• [Entries provided]:
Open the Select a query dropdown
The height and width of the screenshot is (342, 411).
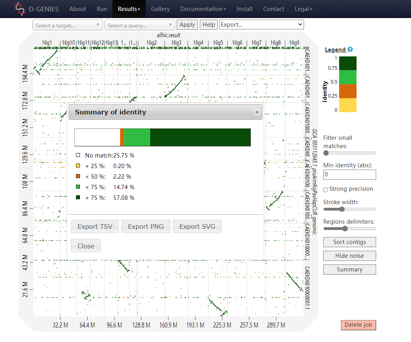pos(140,25)
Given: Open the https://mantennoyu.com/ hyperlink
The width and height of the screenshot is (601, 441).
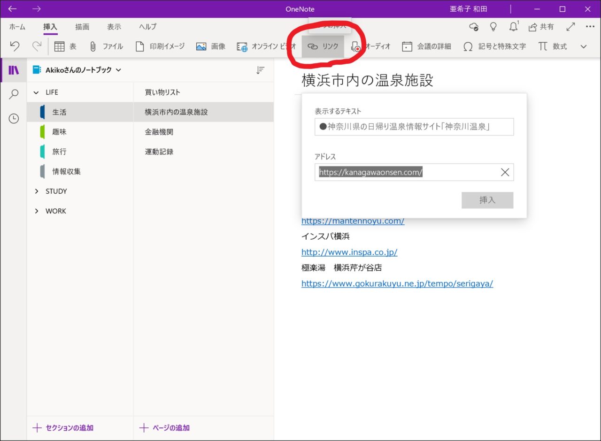Looking at the screenshot, I should tap(353, 221).
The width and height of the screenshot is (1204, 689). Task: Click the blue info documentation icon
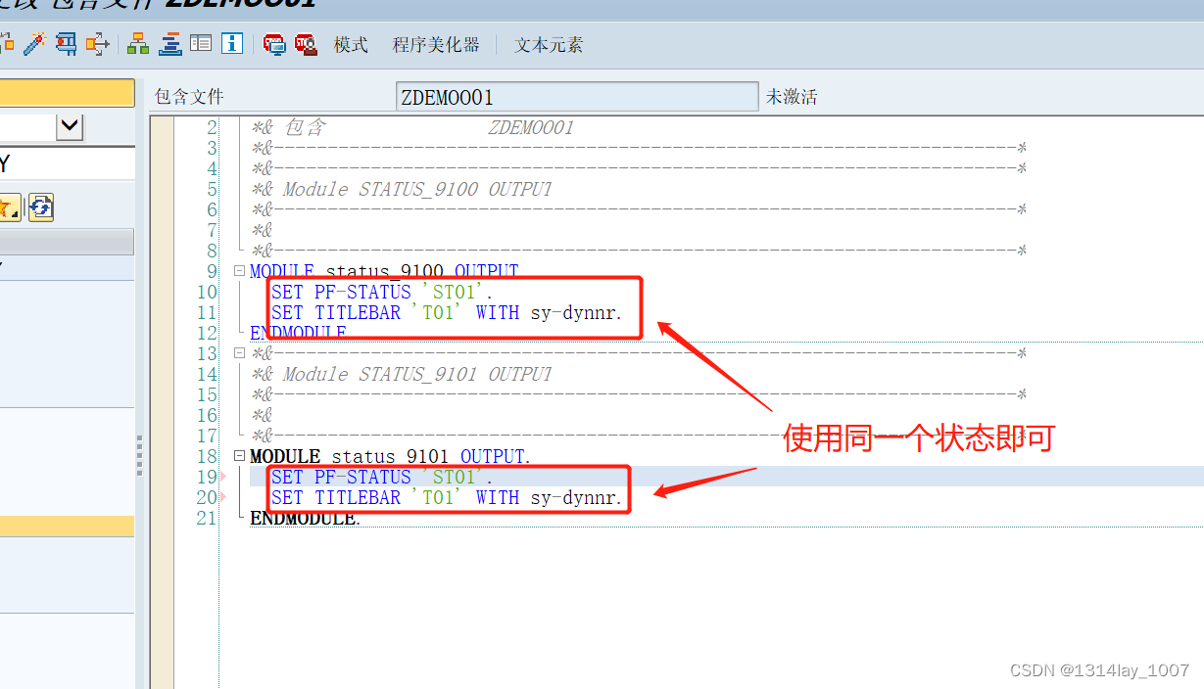(231, 44)
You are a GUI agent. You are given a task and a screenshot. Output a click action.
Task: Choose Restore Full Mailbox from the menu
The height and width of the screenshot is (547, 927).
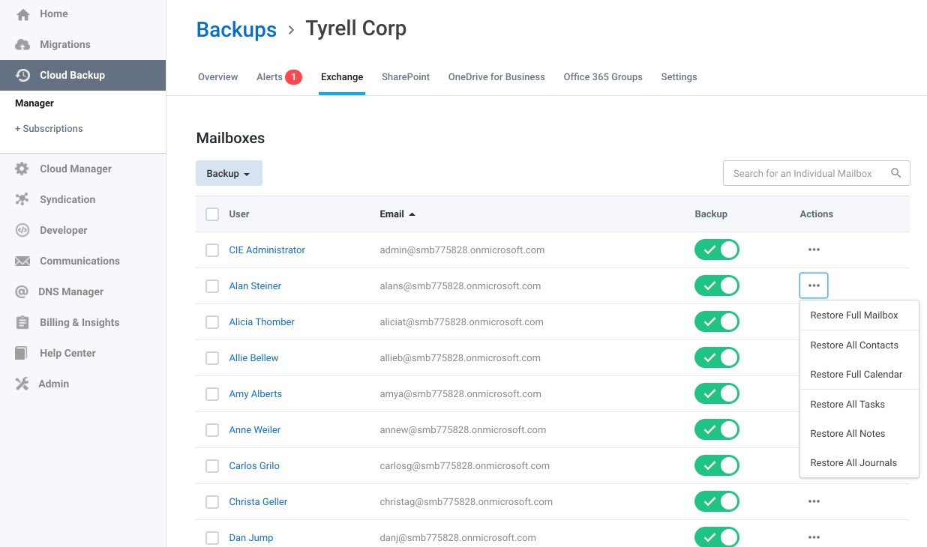tap(854, 315)
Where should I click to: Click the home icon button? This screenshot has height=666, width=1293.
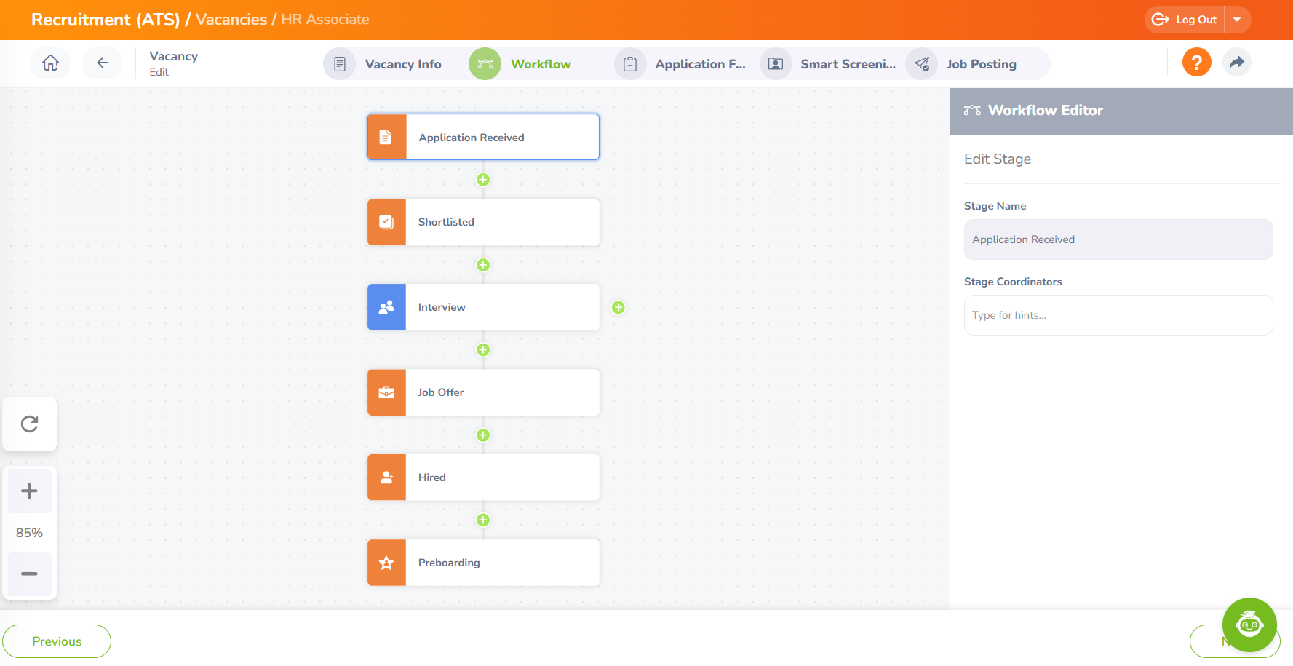50,63

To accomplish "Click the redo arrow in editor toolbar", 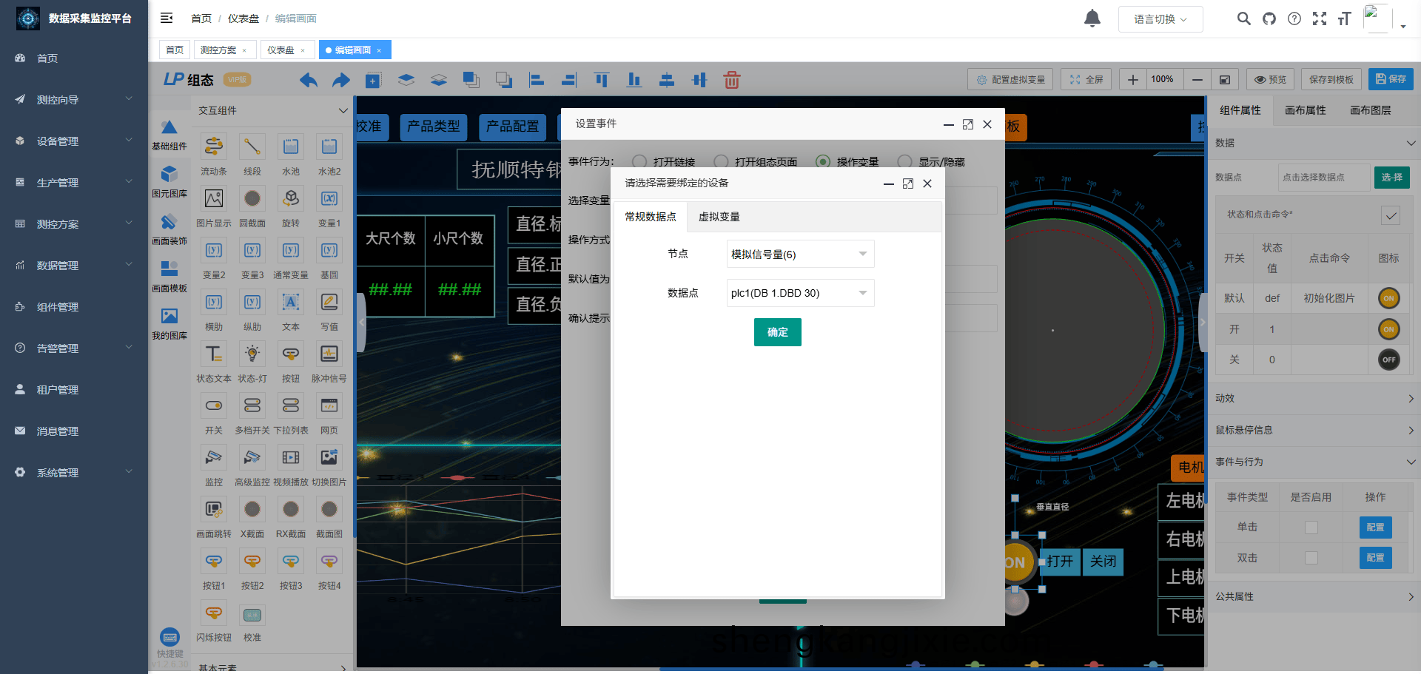I will point(340,80).
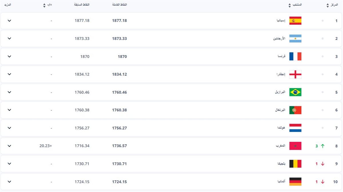
Task: Click the France flag icon
Action: pyautogui.click(x=295, y=56)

• [Problem description]: Copy out each line from the preceding entries that mentions the word "Open".

• [Written answer]:
Open the Select a query dropdown
Given: Open the https://mantennoyu.com/ hyperlink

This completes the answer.